But you can't selectively re-train them, can you? As in, don't use elements from...

visarga · on Oct 21, 2022

What you can do is

- lexical filtering by applying a blacklist of artist names on the original prompt

- perceptual filtering - drop all generated images that look too close to copyrighted images in your training set

- re-captioning based filtering - use a model to generate captions for an image and apply filters on the captions; you can also filter by visual style

- CLIP based filtering where you use embeddings to find nearest neighbours, and if they are copyrighted then you can drop the image

- or train a copyright violation detection model that takes generated images and compares them to images from the original authors

Copyright enforcement struggles are going to be interesting to watch in this decade. But I think it will slowly become irrelevant, because anything can be generate again slightly different until they finally pass the filters.

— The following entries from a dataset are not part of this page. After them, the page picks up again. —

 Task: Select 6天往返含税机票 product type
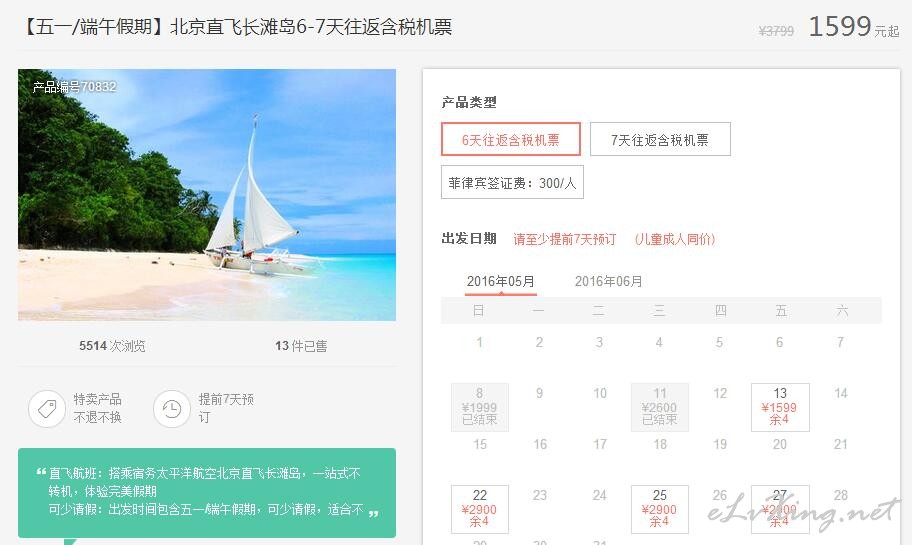(511, 139)
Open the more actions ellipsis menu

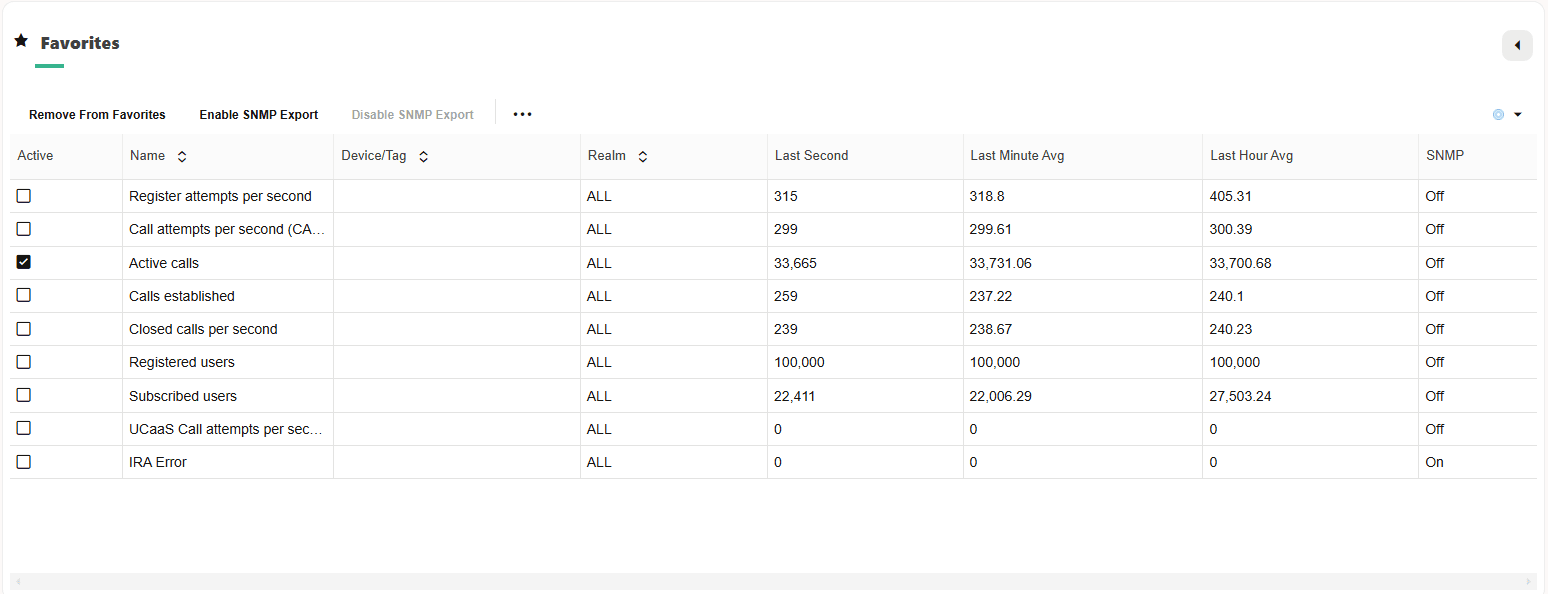522,114
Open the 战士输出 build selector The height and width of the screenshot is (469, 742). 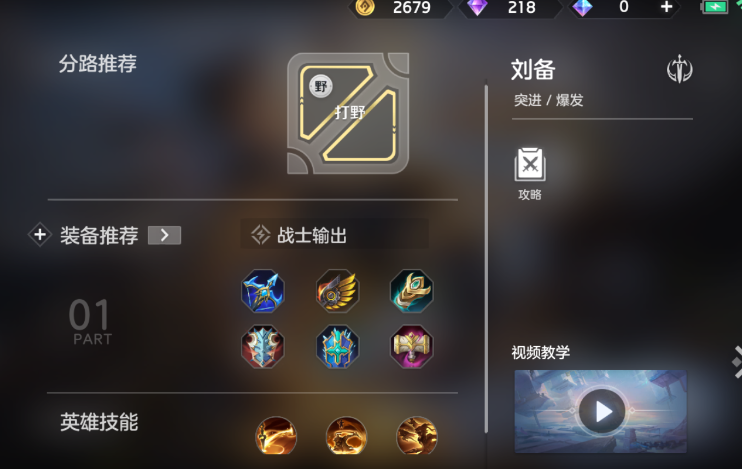coord(335,235)
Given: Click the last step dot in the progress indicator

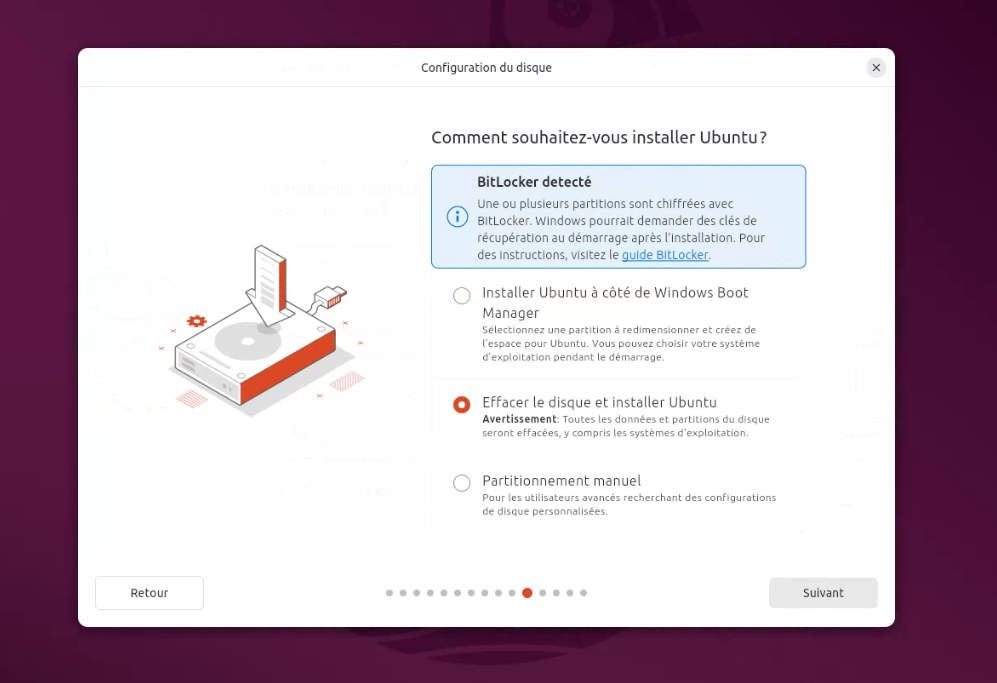Looking at the screenshot, I should (x=584, y=593).
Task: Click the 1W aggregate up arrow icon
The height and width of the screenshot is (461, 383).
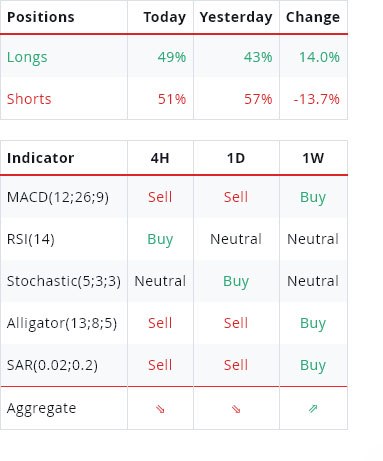Action: [313, 408]
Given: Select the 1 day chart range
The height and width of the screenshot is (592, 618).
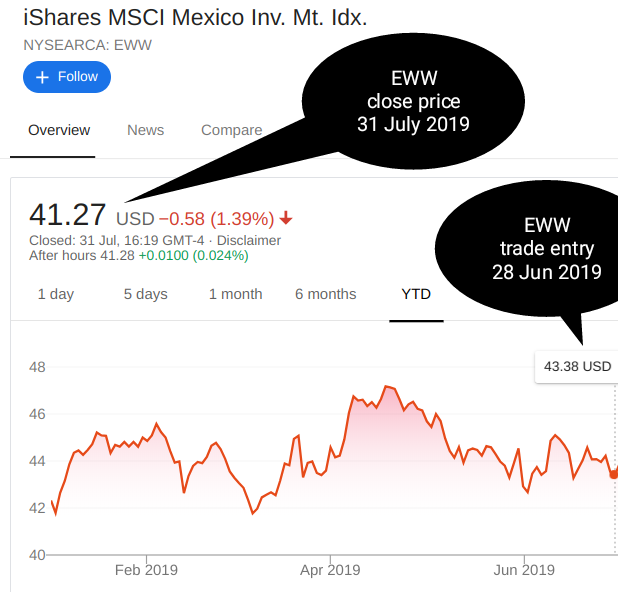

dividedbyzero · on Oct 21, 2022

I was aiming more at the centralized-control angle (though I didn't make that very clear), i.e. are open-source models actually viable long-term? If only orgs with absurd amounts of compute can do updates because those imply a full re-training, wouldn't that effectively centralize control over any such model? Is there the option to to an incremental, limited re-training?

ShamelessC · on Oct 22, 2022

Much of modern deep learning is actually premised on the discovery that training on a large, noisy dataset _first_, and then fine tuning (starting training on new data with the same weights) is generally quicker to converge, and also more accurate.

This is part of the motivation for “foundation models”.

There’s another paradigm called student/teacher models where a randomly initialized model updates it’s weights according to another pretrained model. This could (maybe?) be used to achieve the desired effect of a model that learned in a “clean room”.

plutonorm · on Oct 21, 2022

you can retrain on completely separate data - I am currently doing this.

rngname22 · on Oct 21, 2022

From what I've seen, it's possible to take a version of Stable Diffusion and add your training set on top.